- REQUIRED ACTION A: Can you duplicate the speciation article from between "The finding, reported" and "bit of luck.", inclusive?
- REQUIRED ACTION B: What comes next in the speciation article? Write the following part, starting right after its final sentence.

- PROVIDED PASSAGE:
Biologists at the University of Rochester have discovered that an old and relatively unpopular theory about how a single species can split in two turns out to be accurate after all, and acting in nature.
The finding, reported in today's issue of Science, reveals that scientists must reassess the process involved in the origin of species. The beginnings of speciation, suggests the paper, can be triggered by genes that change their locations in a genome.
"In the 1930s there was speculation that parts of chromosomes that switch from one location to another might cause a species to split into two different species," says John Paul Masly, lead author of the paper and doctoral student at the University of Rochester. "Showing that it was more than an academic idea was difficult, and required a bit of luck.
Other genetic causes of speciation are clearly documented in nature, and it wasn't until we had the ability to sequence whole genomes that we could even attempt to investigate the question."
Curiously, the hypothesis nearly died twice.

- PROVIDED MATERIAL:
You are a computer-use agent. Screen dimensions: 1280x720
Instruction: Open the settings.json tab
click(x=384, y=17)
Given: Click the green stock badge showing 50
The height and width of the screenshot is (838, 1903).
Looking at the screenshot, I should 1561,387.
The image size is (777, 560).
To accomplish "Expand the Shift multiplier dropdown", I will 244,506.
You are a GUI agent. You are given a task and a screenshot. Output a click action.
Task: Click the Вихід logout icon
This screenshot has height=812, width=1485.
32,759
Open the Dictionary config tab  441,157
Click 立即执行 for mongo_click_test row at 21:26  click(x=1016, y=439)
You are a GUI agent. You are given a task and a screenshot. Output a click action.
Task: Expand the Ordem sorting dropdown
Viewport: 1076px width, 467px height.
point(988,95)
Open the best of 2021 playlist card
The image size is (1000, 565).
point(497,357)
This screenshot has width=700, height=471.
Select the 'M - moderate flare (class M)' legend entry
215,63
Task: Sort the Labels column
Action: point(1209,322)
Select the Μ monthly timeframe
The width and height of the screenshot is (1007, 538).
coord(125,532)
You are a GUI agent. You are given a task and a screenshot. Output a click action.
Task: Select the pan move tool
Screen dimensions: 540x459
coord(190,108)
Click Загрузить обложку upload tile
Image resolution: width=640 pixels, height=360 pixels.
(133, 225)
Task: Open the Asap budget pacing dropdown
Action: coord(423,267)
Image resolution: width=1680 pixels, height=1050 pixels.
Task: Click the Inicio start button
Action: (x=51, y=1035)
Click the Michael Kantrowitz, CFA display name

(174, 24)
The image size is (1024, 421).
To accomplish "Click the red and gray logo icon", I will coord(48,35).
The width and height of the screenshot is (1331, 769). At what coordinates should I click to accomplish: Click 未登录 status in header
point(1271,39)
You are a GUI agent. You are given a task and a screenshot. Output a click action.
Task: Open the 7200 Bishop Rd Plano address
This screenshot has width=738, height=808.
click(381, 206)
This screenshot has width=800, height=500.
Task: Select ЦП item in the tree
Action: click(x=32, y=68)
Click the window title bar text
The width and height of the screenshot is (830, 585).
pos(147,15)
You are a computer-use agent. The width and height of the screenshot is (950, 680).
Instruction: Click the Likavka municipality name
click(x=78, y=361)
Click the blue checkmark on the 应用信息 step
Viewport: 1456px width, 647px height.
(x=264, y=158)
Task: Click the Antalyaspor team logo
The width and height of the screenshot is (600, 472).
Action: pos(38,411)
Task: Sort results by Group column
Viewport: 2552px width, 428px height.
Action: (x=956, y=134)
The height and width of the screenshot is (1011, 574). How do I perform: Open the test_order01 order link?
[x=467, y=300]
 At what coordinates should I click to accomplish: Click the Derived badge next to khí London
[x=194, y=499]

- TASK OUTPUT A:
The finding, reported in today's issue of Science, reveals that scientists must reassess the process involved in the origin of species. The beginnings of speciation, suggests the paper, can be triggered by genes that change their locations in a genome.
"In the 1930s there was speculation that parts of chromosomes that switch from one location to another might cause a species to split into two different species," says John Paul Masly, lead author of the paper and doctoral student at the University of Rochester. "Showing that it was more than an academic idea was difficult, and required a bit of luck.

- TASK OUTPUT B:
Theodosius Dobzhansky, a well-known evolutionary geneticist, studied fruit flies in the infant days of genetic research in 1930. He mapped out how it might be possible for sections of chromosomes to relocate themselves in a genome. Those mobile sections can cause sterility in inter-species hybrids, which can act as a speciation pressure.
In theory, the idea was sound, but scientists long debated whether it actually happened in nature. Eventually a competing theory involving the gradual accumulation of mutations was shown to occur in nature so often that geneticists largely dismissed the moving-gene hypothesis.
"We knew going into this that it was a risky experiment," says Masly. "But we hoped we could pull it off." Over the span of the six-year project, the prospects of bolstering the controversial evolutionary idea looked increasingly bleak.